**READING TEXT**
┌──

Weekly Activity Wrap Up
U.S. cash equities are coming out of the gate strong so far in the fourth quarter. Fourth-quarter daily volume is averaging 7.9 billion, a +12% year-over-year and +8% quarter-over-quarter expansion. Meanwhile, options and futures have not started with the same gusto with tougher comps. U.S. equity options activity is averaging 17.2 million contracts per day in the new quarter, 0% growth versus the fourth quarter of 2014 and a -5% contraction versus 3Q15. Futures activity is averaging 19.0 million contracts per day in the fourth quarter, a -1% year-over-year contraction and +2% quarter-over-quarter expansion.
U.S. Cash Equity Detail
U.S. cash equity trading is running at 7.9 billion shares traded per day in the fourth quarter to date. This is +12% year-over-year growth for U.S. stock activity. The market share battle for volume is mixed. The New York Stock Exchange/ICE is taking a 25% share of fourth-quarter volume, a +3% year-over-year increase, while NASDAQ is taking a 19% share, a -7% year-over-year decline.
U.S. Options Detail
U.S. options activity came in at a 17.8 million ADV this week, bringing the 4Q15TD average to 17.2 million, 0% Y/Y growth and a -5% Q/Q contraction. The market share battle amongst venues continues to be one of losses at the NYSE/ICE, which has lost -12% its of share year-over-year settling at just 18% of options trading currently. Additionally, CBOE's market share has been falling recently and has started off the fourth quarter at 26%, -16% lower than 4Q14. NASDAQ, on the other hand, started the quarter strong, increasing its market share by +16% compared to 3Q15, bringing itself back into line with the 24% share it held a year ago. BATS' share has been falling recently but at 9% in 4Q15TD it remains +40% higher than in 4Q14. Finally ISE/Deutsche's 15% share in 4Q15TD remains consistent with 3Q15, which brings it to +67% Y/Y growth.

└──

(Entries on finding words and elements)
┌──

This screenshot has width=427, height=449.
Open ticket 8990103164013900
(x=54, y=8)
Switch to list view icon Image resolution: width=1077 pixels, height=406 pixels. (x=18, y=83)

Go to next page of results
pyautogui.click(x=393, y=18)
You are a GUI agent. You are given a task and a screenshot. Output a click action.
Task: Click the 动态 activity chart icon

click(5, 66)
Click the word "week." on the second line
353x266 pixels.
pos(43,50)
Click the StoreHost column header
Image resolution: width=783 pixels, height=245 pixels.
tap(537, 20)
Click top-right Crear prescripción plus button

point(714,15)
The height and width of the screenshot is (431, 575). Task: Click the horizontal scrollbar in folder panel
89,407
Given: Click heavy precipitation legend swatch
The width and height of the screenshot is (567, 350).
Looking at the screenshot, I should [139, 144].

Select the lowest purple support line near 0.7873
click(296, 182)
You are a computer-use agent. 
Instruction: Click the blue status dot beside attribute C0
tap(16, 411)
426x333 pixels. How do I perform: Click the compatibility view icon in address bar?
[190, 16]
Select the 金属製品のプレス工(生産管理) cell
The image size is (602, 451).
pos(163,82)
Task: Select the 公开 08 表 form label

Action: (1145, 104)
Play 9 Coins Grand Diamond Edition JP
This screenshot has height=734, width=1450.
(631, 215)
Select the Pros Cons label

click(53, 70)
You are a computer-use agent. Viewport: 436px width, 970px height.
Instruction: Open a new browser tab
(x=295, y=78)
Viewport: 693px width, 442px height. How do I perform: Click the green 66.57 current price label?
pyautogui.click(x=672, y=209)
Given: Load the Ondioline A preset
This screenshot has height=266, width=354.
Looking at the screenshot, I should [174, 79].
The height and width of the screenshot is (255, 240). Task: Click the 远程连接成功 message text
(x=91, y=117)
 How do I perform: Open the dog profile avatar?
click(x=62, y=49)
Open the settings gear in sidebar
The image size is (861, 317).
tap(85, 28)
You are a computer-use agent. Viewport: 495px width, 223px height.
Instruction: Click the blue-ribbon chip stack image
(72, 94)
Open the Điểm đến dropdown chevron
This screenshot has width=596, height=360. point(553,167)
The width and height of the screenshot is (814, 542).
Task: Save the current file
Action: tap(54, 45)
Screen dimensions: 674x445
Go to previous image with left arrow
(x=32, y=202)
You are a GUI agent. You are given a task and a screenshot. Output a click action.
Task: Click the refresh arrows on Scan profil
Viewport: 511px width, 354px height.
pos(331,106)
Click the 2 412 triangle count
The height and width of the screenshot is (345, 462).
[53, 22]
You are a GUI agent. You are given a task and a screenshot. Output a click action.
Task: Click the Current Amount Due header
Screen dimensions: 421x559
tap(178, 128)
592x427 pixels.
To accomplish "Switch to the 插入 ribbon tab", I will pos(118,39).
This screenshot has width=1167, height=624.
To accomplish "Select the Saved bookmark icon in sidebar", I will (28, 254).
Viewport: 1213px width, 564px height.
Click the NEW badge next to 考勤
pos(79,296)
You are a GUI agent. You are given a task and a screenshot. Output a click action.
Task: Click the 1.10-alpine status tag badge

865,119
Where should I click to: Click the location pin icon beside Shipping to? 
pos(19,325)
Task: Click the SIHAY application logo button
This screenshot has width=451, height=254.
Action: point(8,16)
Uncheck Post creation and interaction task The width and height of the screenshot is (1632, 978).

└──

**STATED TASK 1**
In the weekly activity wrap-up, why have options and futures not started the fourth quarter as strongly as cash equities?
**STATED TASK 2**
Please pick up the weekly activity wrap-up after its final sentence and continue it.

**REPLY 1**
The wrap-up attributes it to tougher comps. Options and futures are being measured against harder comparison periods than cash equities.

**REPLY 2**
U.S. Futures Detail
CME Group volume came in this week at 13.9 million contracts per day and is averaging 14.1 million for the fourth quarter, a -5% year-over-year contraction. However, CME open interest, the most important beacon of forward activity, currently tallies 99.1 million CME contracts pending, good for +18% growth over the 84.1 million pending at the beginning of 2014, an expansion from the prior week's +15%.
Activity levels on the futures side at ICE hit 4.8 million contracts this week and are averaging 4.9 million contracts per day in the fourth quarter, a +13% year-over-year expansion. ICE open interest this week tallied 64.7 million contracts, a -7% contraction versus the 69.2 million contracts open at the beginning of 2014, an improvement from the prior week's -8%.
Monthly Historical View
Monthly activity levels give a broader perspective of exchange based trends. As volatility levels, measured by the VIX, MOVE, and FX Vol should rise to normal levels after the drastic compression this cycle, we expect all marketplaces to experience higher activity levels.
Sector Revenue Exposure
The exchange sector has broadly diversified its revenue exposure over 10 years as public entities with varying top line sensitivity to the enclosed trading volume data. The table below highlights how trading volumes will flow through the various operating models at NASDAQ, CME Group, ICE, and Virtu:
We recently presented our investment thesis on the Exchanges. To summarize,
- Long CME: Financially oriented CME Group (CME) is enjoying a long awaited boom in activity, as trader counts and open interest in Treasuries, Eurodollars, and FX products are swelling. The decade long concentration on trading energy and commodities is over and with steeply shaped forward curves and more profitable opportunities, financial products are seeing rapid adoption.
- Short ICE: We see collateral damage from the ongoing rapid price decline in energy and commodity markets. As a result, these important products at ICE will be less active than the Street expects, as commercial hedging and speculative energy trading dries up.
We think CME has $5 per share in earnings power in the out year and the stock will revisit near $140. As outlined in our presentation deck and replay below, a CME long position can also be paired with a short ICE position, with favorable fundamental exposures on each side of the trade.
Separately, recent IPO Virtu (VIRT) is being valued incorrectly by the market. Our main qualm is that the company takes intraday prop risk, but has no tangible equity capital to cover any potential trading losses. Shares of VIRT are currently on our Best Ideas list as a short with a fair value in the mid-teens (30-40% downside).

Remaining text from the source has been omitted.